Top of Records supplied

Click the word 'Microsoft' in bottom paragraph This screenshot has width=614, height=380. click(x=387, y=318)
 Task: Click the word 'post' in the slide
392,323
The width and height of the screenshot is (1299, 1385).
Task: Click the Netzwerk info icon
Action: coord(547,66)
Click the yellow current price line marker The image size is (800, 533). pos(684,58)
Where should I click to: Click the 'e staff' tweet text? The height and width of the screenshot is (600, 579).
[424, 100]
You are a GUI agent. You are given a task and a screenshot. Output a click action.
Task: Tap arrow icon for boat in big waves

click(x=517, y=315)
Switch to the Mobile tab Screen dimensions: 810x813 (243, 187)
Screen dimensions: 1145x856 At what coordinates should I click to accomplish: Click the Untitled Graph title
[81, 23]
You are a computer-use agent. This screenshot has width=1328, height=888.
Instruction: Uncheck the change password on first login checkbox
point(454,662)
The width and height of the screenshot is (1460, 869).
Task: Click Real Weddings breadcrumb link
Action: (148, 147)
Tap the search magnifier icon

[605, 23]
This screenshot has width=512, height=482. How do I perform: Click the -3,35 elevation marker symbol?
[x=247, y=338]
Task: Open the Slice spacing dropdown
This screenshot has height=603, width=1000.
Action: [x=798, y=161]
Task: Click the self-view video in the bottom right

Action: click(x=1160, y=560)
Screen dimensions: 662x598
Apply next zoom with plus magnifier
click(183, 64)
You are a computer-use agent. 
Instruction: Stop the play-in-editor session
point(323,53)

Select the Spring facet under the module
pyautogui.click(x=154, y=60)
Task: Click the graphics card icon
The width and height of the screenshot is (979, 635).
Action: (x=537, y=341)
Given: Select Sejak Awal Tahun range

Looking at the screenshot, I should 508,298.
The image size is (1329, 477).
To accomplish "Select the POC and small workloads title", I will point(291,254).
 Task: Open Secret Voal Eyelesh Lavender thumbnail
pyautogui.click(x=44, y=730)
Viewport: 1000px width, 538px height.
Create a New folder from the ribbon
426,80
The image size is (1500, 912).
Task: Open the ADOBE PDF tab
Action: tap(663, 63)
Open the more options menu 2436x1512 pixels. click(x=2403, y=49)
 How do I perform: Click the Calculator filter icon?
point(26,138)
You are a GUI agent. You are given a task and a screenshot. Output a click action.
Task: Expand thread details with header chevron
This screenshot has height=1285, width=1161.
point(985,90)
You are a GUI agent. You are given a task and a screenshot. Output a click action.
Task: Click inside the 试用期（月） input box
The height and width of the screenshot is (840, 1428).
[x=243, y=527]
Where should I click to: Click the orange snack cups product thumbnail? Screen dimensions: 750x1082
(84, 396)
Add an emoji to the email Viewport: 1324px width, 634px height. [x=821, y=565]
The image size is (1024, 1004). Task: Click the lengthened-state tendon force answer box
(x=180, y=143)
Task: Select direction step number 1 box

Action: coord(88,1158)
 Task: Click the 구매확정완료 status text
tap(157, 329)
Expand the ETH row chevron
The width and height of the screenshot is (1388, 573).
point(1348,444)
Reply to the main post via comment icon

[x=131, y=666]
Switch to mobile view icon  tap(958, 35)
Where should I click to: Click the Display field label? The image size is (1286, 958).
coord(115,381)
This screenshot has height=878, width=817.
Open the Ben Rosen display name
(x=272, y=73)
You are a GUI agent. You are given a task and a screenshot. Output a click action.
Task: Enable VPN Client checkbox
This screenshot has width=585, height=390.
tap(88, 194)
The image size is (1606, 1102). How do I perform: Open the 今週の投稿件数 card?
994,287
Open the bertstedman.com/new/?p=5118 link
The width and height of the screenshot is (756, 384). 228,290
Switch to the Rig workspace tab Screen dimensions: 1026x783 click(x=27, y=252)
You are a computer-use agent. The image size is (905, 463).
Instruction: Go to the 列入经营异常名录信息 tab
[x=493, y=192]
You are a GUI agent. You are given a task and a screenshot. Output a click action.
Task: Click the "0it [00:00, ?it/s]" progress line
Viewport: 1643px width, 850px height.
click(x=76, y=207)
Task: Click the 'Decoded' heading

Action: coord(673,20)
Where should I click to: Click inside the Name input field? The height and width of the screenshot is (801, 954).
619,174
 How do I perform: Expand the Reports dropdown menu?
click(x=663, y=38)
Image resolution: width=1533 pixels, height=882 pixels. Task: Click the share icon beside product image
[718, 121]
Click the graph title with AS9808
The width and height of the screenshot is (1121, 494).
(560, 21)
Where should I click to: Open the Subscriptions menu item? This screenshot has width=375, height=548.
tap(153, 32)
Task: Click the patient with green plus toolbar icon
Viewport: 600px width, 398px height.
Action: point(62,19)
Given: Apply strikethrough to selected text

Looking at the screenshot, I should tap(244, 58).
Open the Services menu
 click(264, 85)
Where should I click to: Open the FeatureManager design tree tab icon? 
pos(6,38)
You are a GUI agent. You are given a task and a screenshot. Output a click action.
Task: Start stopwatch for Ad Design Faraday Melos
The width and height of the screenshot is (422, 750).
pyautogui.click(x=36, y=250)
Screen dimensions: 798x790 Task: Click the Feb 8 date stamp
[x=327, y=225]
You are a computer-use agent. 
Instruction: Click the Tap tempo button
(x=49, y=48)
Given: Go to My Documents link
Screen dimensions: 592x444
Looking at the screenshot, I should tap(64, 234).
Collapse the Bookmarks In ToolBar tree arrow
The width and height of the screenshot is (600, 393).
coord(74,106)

Bottom of Records supplied

* Your goal *
The material above is to be reproduced exactly as written.

* Your response *
Click the word 'Microsoft' in bottom paragraph This screenshot has width=614, height=380. click(x=387, y=318)
 Task: Click the word 'post' in the slide
392,323
The width and height of the screenshot is (1299, 1385).
Task: Click the Netzwerk info icon
Action: coord(547,66)
Click the yellow current price line marker The image size is (800, 533). pos(684,58)
Where should I click to: Click the 'e staff' tweet text? The height and width of the screenshot is (600, 579).
[424, 100]
You are a GUI agent. You are given a task and a screenshot. Output a click action.
Task: Tap arrow icon for boat in big waves

click(x=517, y=315)
Switch to the Mobile tab Screen dimensions: 810x813 (243, 187)
Screen dimensions: 1145x856 At what coordinates should I click to accomplish: Click the Untitled Graph title
[81, 23]
You are a computer-use agent. This screenshot has width=1328, height=888.
Instruction: Uncheck the change password on first login checkbox
point(454,662)
The width and height of the screenshot is (1460, 869).
Task: Click Real Weddings breadcrumb link
Action: (148, 147)
Tap the search magnifier icon

[605, 23]
This screenshot has width=512, height=482. How do I perform: Click the -3,35 elevation marker symbol?
[x=247, y=338]
Task: Open the Slice spacing dropdown
This screenshot has height=603, width=1000.
Action: [x=798, y=161]
Task: Click the self-view video in the bottom right

Action: click(x=1160, y=560)
Screen dimensions: 662x598
Apply next zoom with plus magnifier
click(183, 64)
You are a computer-use agent. 
Instruction: Stop the play-in-editor session
point(323,53)

Select the Spring facet under the module
pyautogui.click(x=154, y=60)
Task: Click the graphics card icon
The width and height of the screenshot is (979, 635).
Action: (x=537, y=341)
Given: Select Sejak Awal Tahun range

Looking at the screenshot, I should 508,298.
The image size is (1329, 477).
To accomplish "Select the POC and small workloads title", I will point(291,254).
 Task: Open Secret Voal Eyelesh Lavender thumbnail
pyautogui.click(x=44, y=730)
Viewport: 1000px width, 538px height.
Create a New folder from the ribbon
426,80
The image size is (1500, 912).
Task: Open the ADOBE PDF tab
Action: tap(663, 63)
Open the more options menu 2436x1512 pixels. click(x=2403, y=49)
 How do I perform: Click the Calculator filter icon?
point(26,138)
You are a GUI agent. You are given a task and a screenshot. Output a click action.
Task: Expand thread details with header chevron
This screenshot has height=1285, width=1161.
point(985,90)
You are a GUI agent. You are given a task and a screenshot. Output a click action.
Task: Click inside the 试用期（月） input box
The height and width of the screenshot is (840, 1428).
[x=243, y=527]
Where should I click to: Click the orange snack cups product thumbnail? Screen dimensions: 750x1082
(84, 396)
Add an emoji to the email Viewport: 1324px width, 634px height. [x=821, y=565]
The image size is (1024, 1004). Task: Click the lengthened-state tendon force answer box
(x=180, y=143)
Task: Select direction step number 1 box

Action: coord(88,1158)
 Task: Click the 구매확정완료 status text
tap(157, 329)
Expand the ETH row chevron
The width and height of the screenshot is (1388, 573).
point(1348,444)
Reply to the main post via comment icon

[x=131, y=666]
Switch to mobile view icon  tap(958, 35)
Where should I click to: Click the Display field label? The image size is (1286, 958).
coord(115,381)
This screenshot has height=878, width=817.
Open the Ben Rosen display name
(x=272, y=73)
You are a GUI agent. You are given a task and a screenshot. Output a click action.
Task: Enable VPN Client checkbox
This screenshot has width=585, height=390.
tap(88, 194)
The image size is (1606, 1102). How do I perform: Open the 今週の投稿件数 card?
994,287
Open the bertstedman.com/new/?p=5118 link
The width and height of the screenshot is (756, 384). 228,290
Switch to the Rig workspace tab Screen dimensions: 1026x783 click(x=27, y=252)
You are a computer-use agent. The image size is (905, 463).
Instruction: Go to the 列入经营异常名录信息 tab
[x=493, y=192]
You are a GUI agent. You are given a task and a screenshot. Output a click action.
Task: Click the "0it [00:00, ?it/s]" progress line
Viewport: 1643px width, 850px height.
click(x=76, y=207)
Task: Click the 'Decoded' heading

Action: coord(673,20)
Where should I click to: Click inside the Name input field? The height and width of the screenshot is (801, 954).
619,174
 How do I perform: Expand the Reports dropdown menu?
click(x=663, y=38)
Image resolution: width=1533 pixels, height=882 pixels. Task: Click the share icon beside product image
[718, 121]
Click the graph title with AS9808
The width and height of the screenshot is (1121, 494).
(560, 21)
Where should I click to: Open the Subscriptions menu item? This screenshot has width=375, height=548.
tap(153, 32)
Task: Click the patient with green plus toolbar icon
Viewport: 600px width, 398px height.
Action: point(62,19)
Given: Apply strikethrough to selected text

Looking at the screenshot, I should tap(244, 58).
Open the Services menu
 click(264, 85)
Where should I click to: Open the FeatureManager design tree tab icon? 
pos(6,38)
You are a GUI agent. You are given a task and a screenshot. Output a click action.
Task: Start stopwatch for Ad Design Faraday Melos
The width and height of the screenshot is (422, 750).
pyautogui.click(x=36, y=250)
Screen dimensions: 798x790 Task: Click the Feb 8 date stamp
[x=327, y=225]
You are a computer-use agent. 
Instruction: Click the Tap tempo button
(x=49, y=48)
Given: Go to My Documents link
Screen dimensions: 592x444
Looking at the screenshot, I should tap(64, 234).
Collapse the Bookmarks In ToolBar tree arrow
The width and height of the screenshot is (600, 393).
coord(74,106)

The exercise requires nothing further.